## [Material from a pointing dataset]
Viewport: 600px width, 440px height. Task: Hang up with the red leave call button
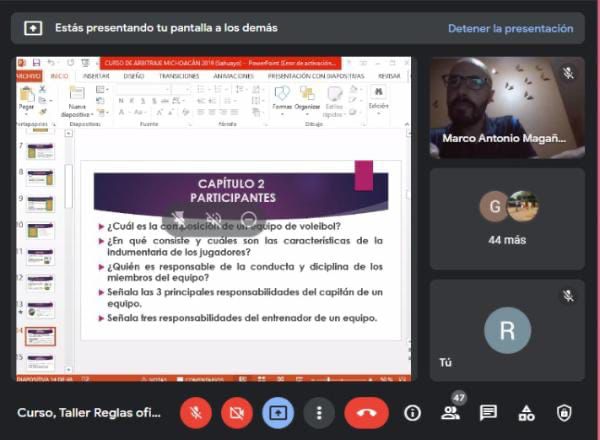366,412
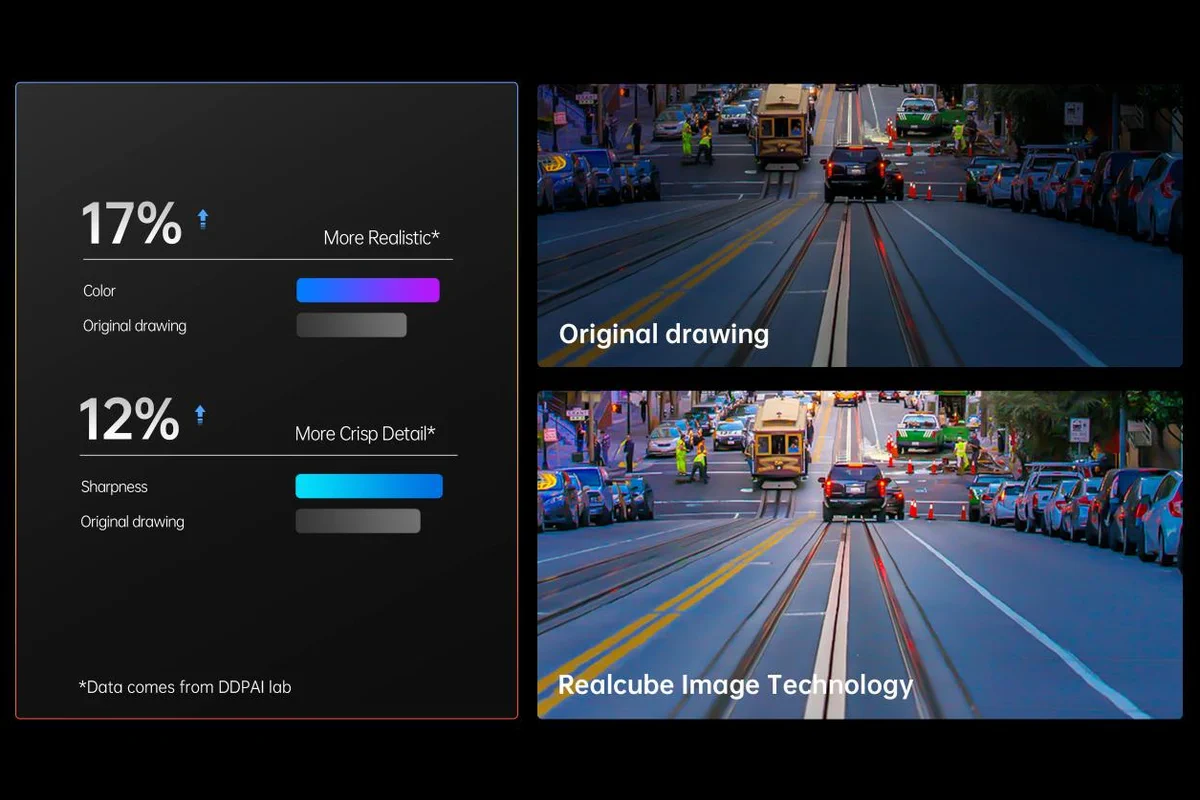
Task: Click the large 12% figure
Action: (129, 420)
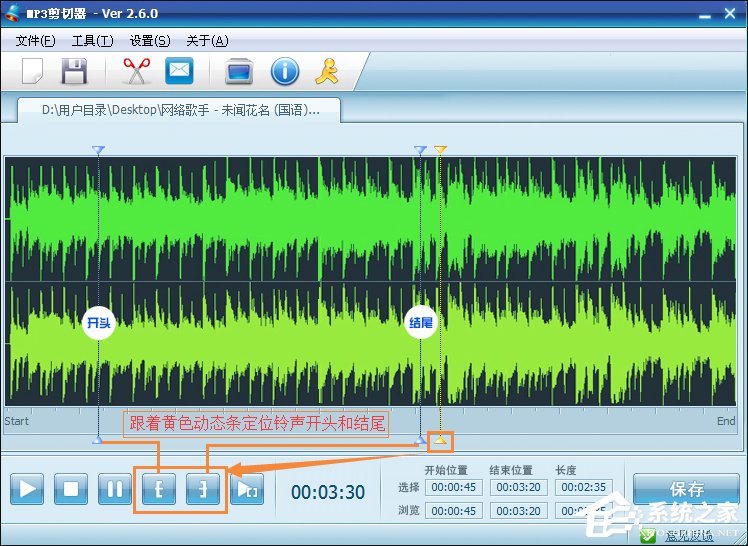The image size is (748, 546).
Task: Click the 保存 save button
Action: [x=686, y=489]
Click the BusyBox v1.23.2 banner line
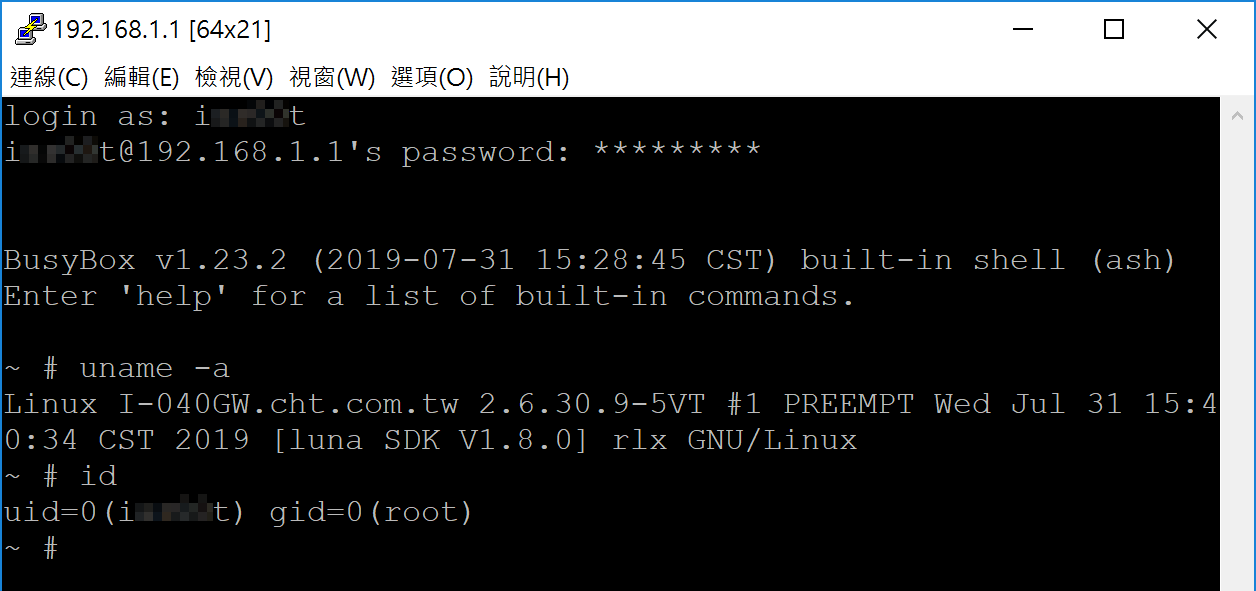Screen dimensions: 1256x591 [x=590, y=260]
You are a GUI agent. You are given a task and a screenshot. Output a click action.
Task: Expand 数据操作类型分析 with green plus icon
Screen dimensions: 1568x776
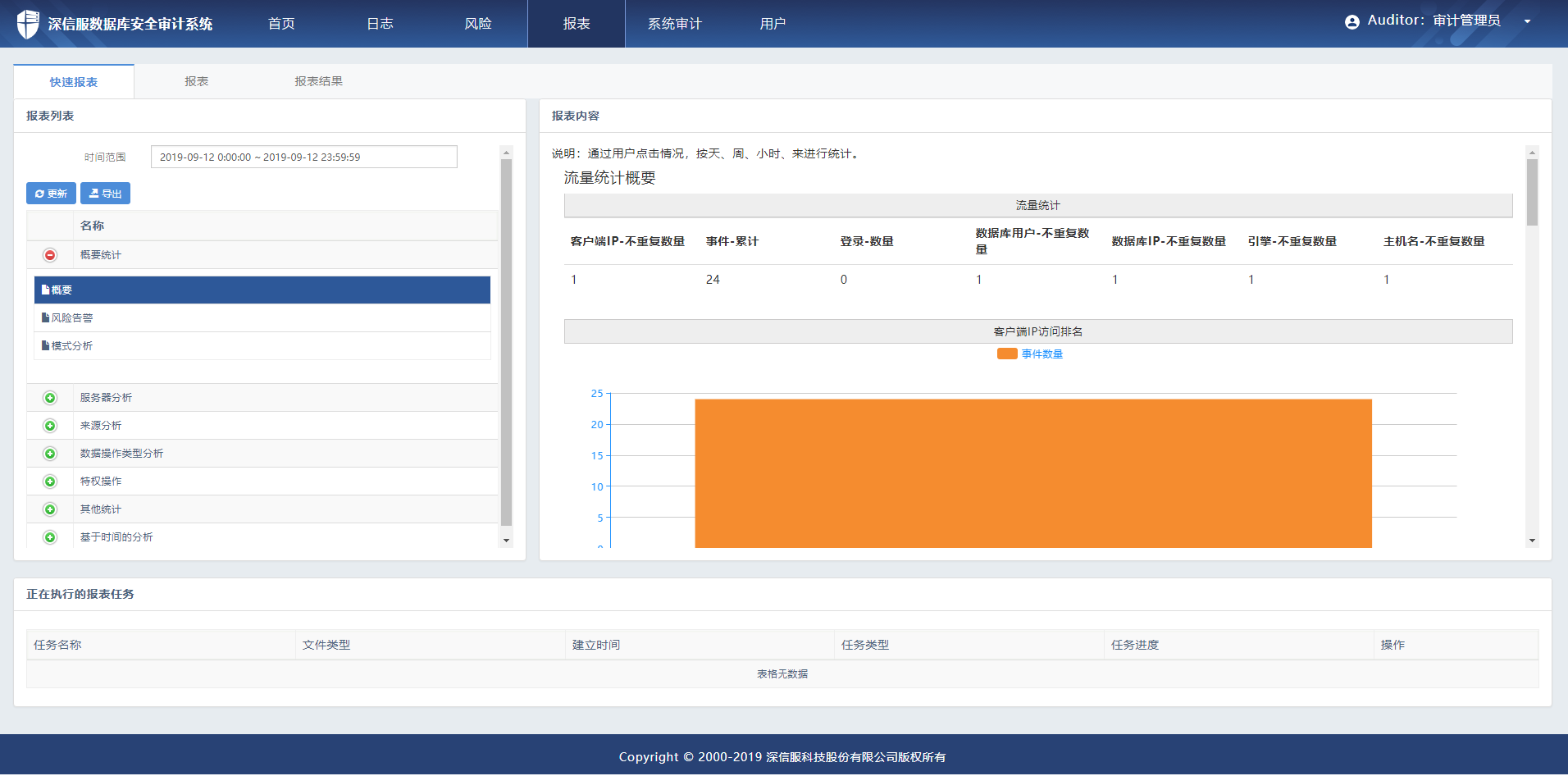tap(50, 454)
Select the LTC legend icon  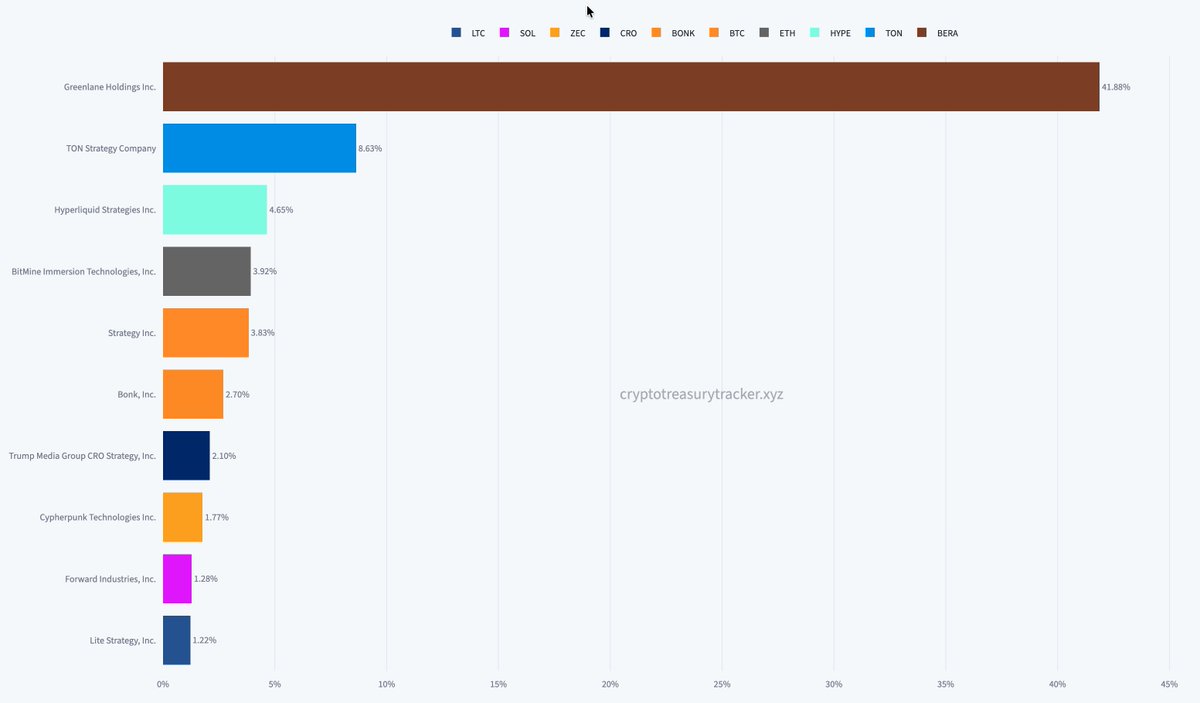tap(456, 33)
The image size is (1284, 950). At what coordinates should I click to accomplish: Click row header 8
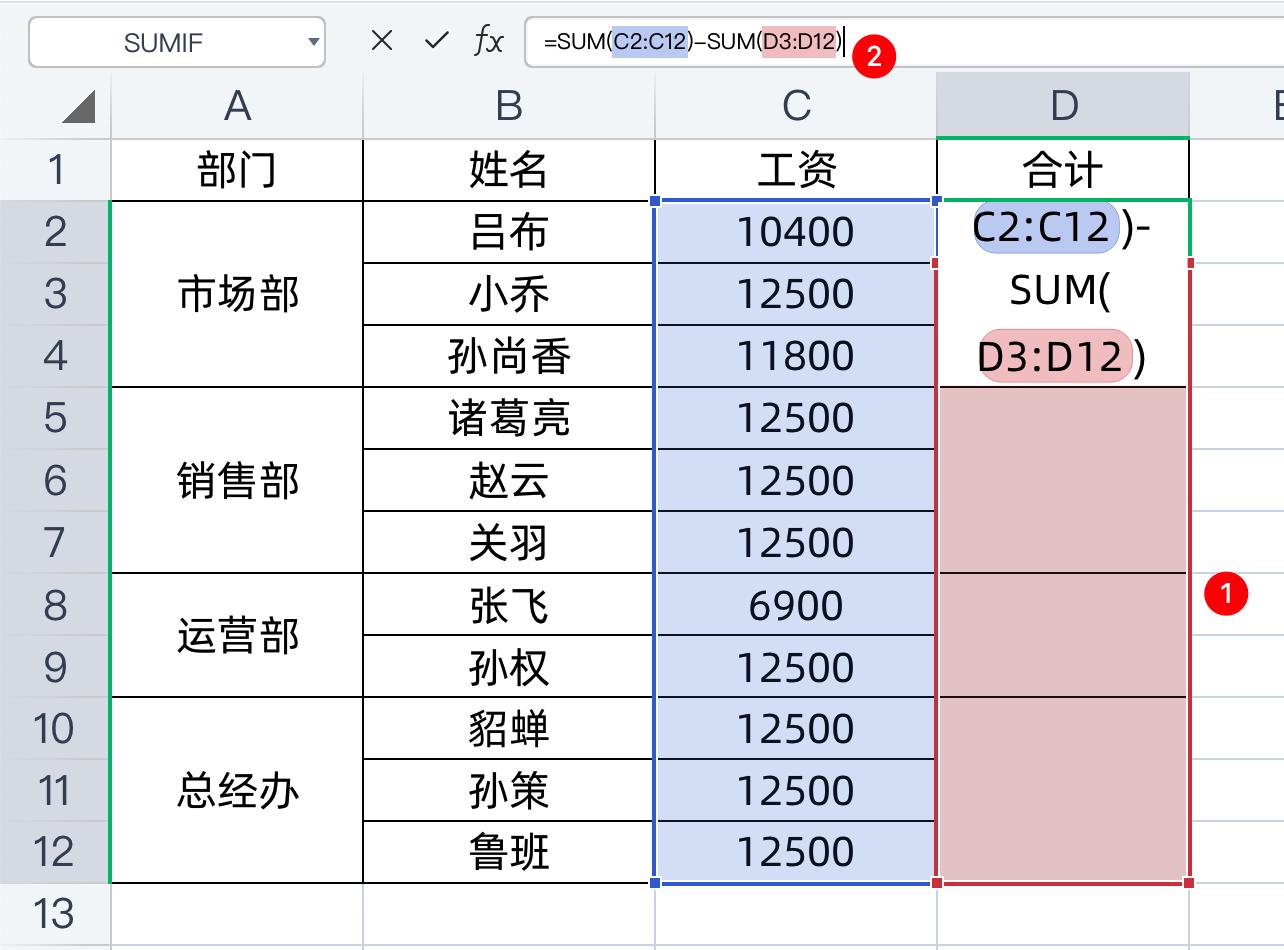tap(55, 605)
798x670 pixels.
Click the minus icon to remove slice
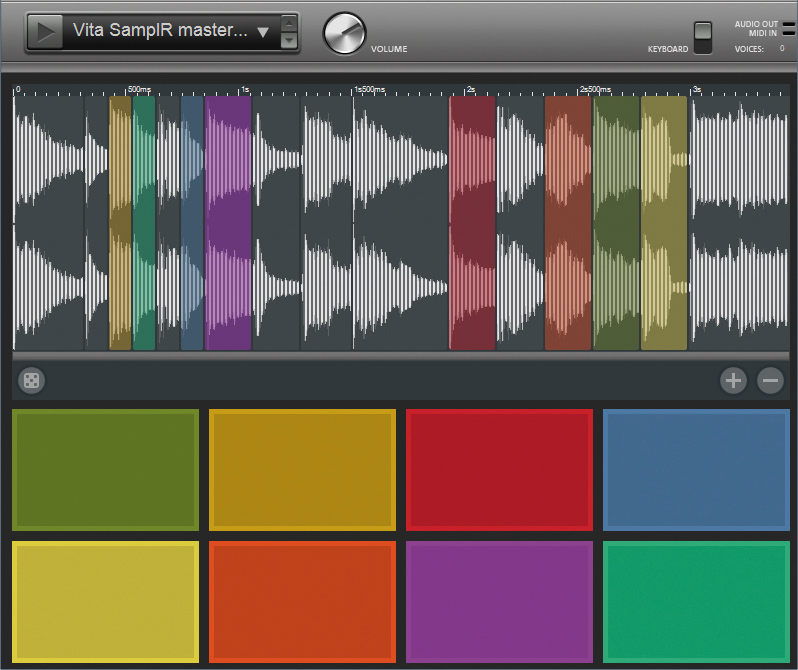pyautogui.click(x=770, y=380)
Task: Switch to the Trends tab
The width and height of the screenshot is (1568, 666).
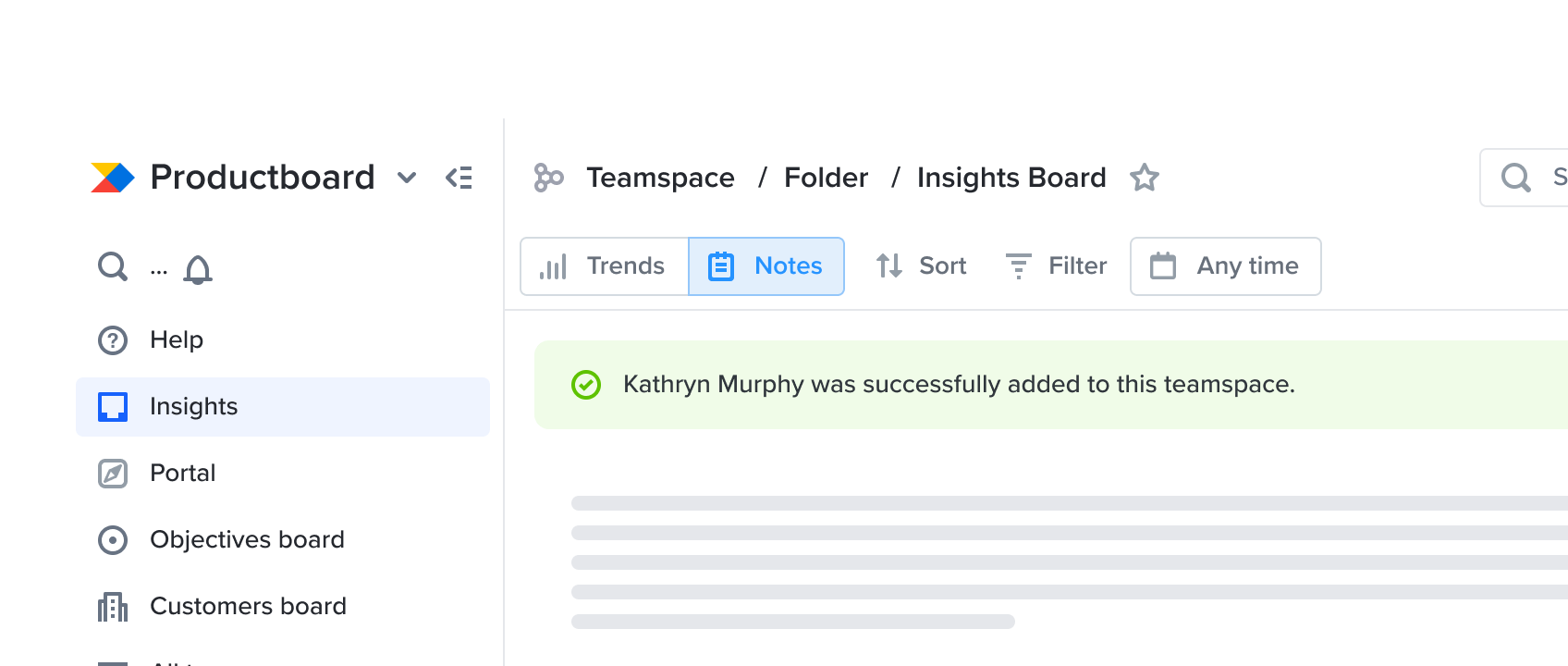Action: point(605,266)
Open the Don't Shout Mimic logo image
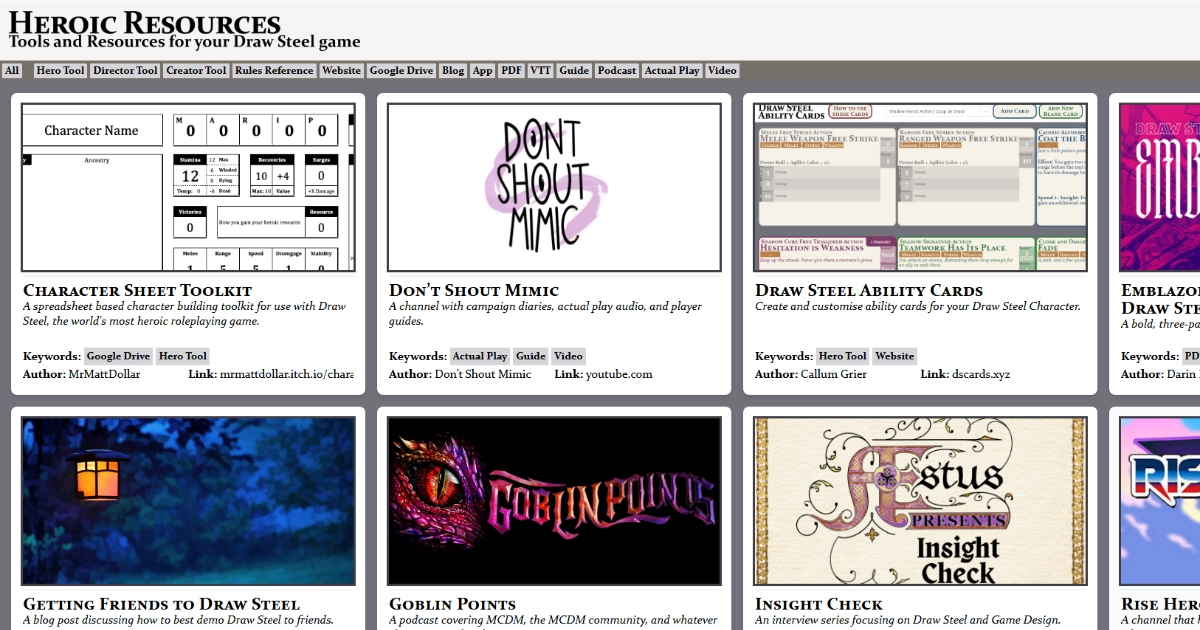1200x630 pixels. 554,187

## [Set task]
Put the stretch of material from the line containing "Task: Switch to the Trends tab" through the end of the material into a Markdown table with the columns Row and Material line, numbering each line and skipping blank lines. Leave the pictures out of the answer.

## [Task result]
| Row | Material line |
|---|---|
| 1 | Task: Switch to the Trends tab |
| 2 | The width and height of the screenshot is (1568, 666). |
| 3 | Action: point(605,266) |
| 4 | Open the Don't Shout Mimic logo image |
| 5 | 1200x630 pixels. 554,187 |